A propos de l'origine des Catelets

et du recul des falaises

Les commentaires de Sébastien Périaux

Je souhaite ici réagir aux remarques intéressantes sur l'origine des Catelets mises en ligne récemment, et afin de rétablir le sérieux des efforts de raisonnement, il me paraît utile de résumer ici quelques notions clés géographiques et historiques scientifiquement établies :

- Après la dernière glaciation (il y a 10.000 ans), la vallée du fleuve Manche (Somme + Tamise + Rhin) a été envahie par la mer (transgression marine) environ 5000 ans av. J.-C.. Le début de l'érosion des flancs de la vallée date de cette époque. Le recul des falaises est donc un phénomène ancien qui est déjà relaté au 13e siècle, mais irrégulier (il existe des représentations très anciennes (proto-historiques) du relief particulier d'Etretat).

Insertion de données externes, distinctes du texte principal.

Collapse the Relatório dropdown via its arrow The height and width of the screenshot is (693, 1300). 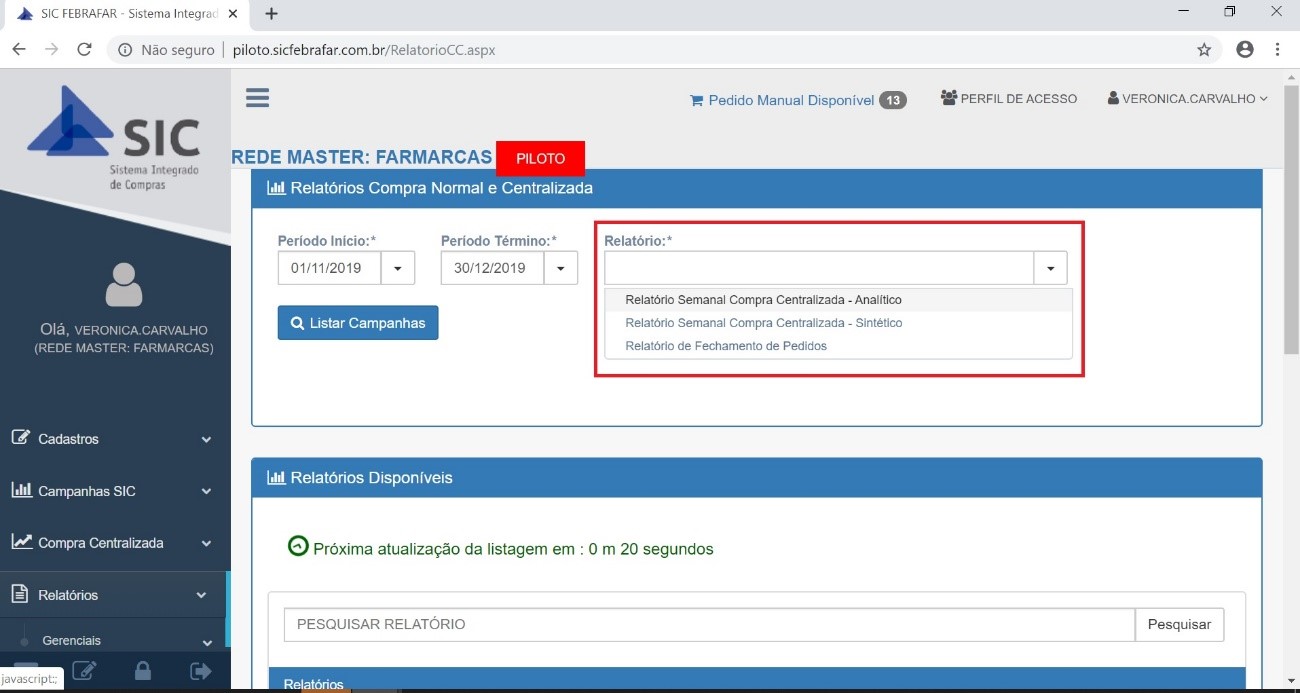tap(1050, 268)

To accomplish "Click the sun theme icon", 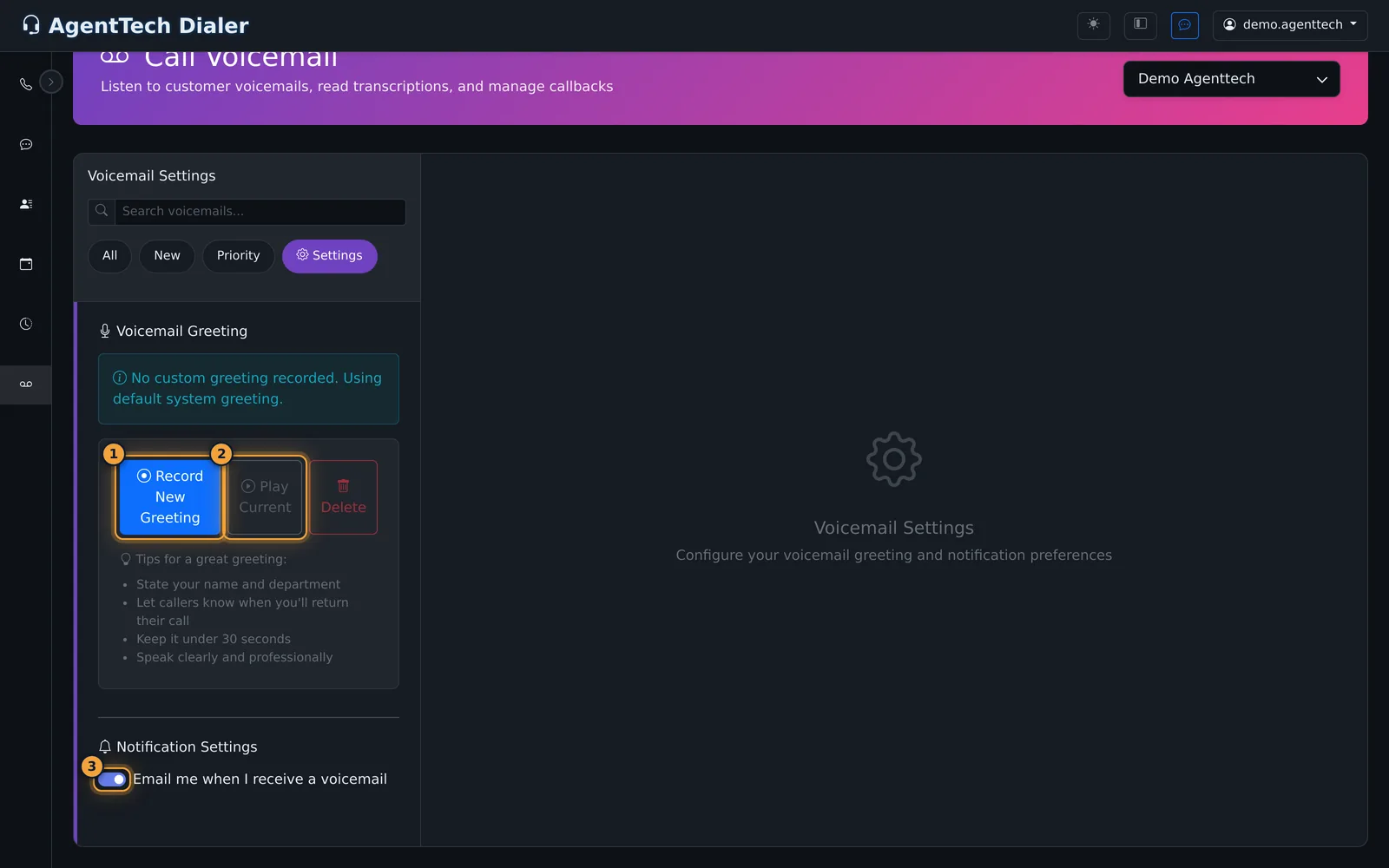I will point(1094,24).
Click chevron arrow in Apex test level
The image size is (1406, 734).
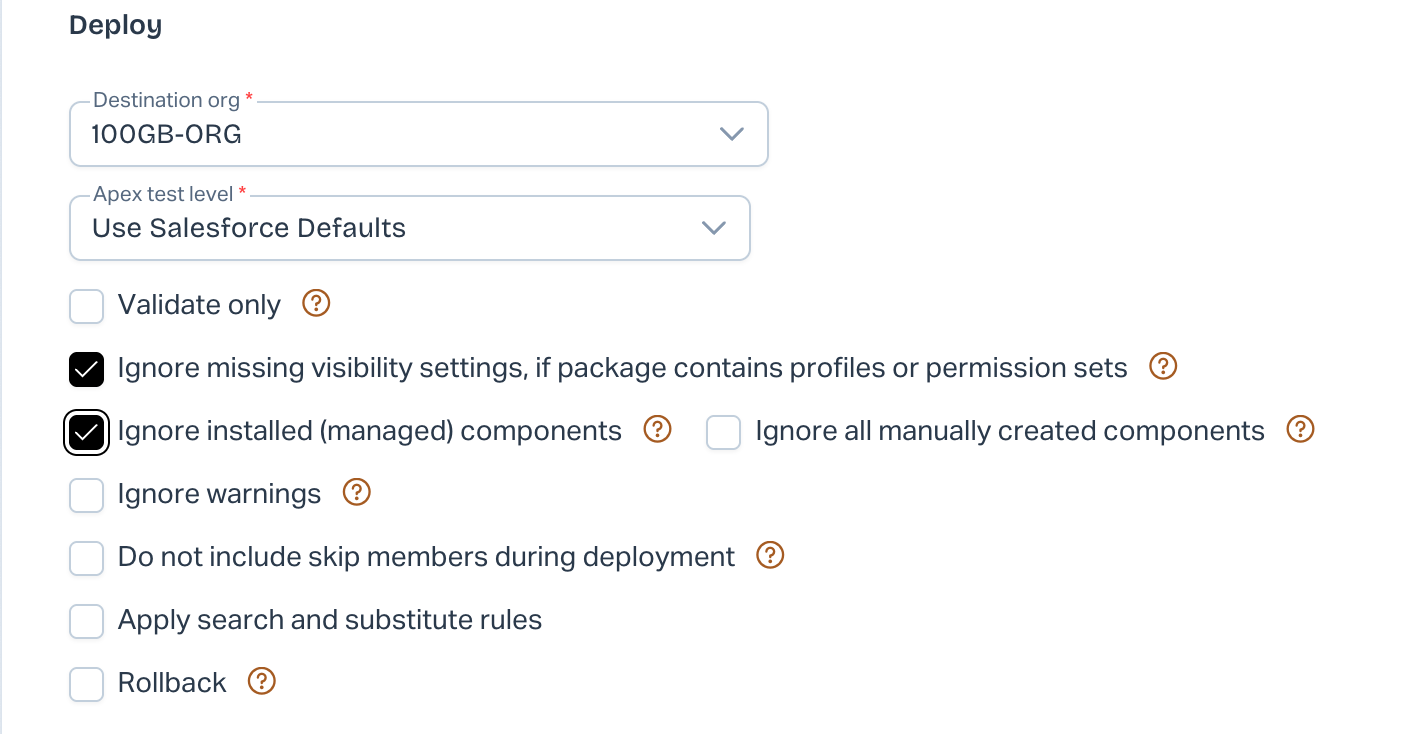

- La côte du pays de Caux présentait au départ un profil de caps et d'arches très découpés comme à Etretat, profil qui a été en quelques millénaires (environ 7) totalement abrasé pour devenir assez rectiligne.

- Certaines zones reculent par petits éboulements constants, d'autres reculent par grands pans de temps à autre. La moyenne étant de 10 cm / an entre le 1er et le 19eme siècle. Cette moyenne a doublé pour s'établir à 21 cm dans le dernier tiers du 20e siècle avec pour les zones les plus lentes un recul de 8 cm environ.

- Le recul au moment de l'époque romaine a pu être au maximum d'environ 200 m et environ 80 m de recul au minimum. Ce qui permet de presque toujours englober les Catelets a l'époque romaine, ce qui est pour moi l'époque déterminante (voir ci après).

- Une chose est sûre: le relief des Dalles a considérablement changé. Un exemple : regardons le tableau de Paul Wallon de 1869 : une arche intacte figure entre les Petites-Dalles et les Grandes-Dalles, et elle a complètement disparu au début du 20e siècle. La falaise des Petites et Grandes-Dalles recule donc par "grands pans" et notamment lors/après des grandes tempêtes.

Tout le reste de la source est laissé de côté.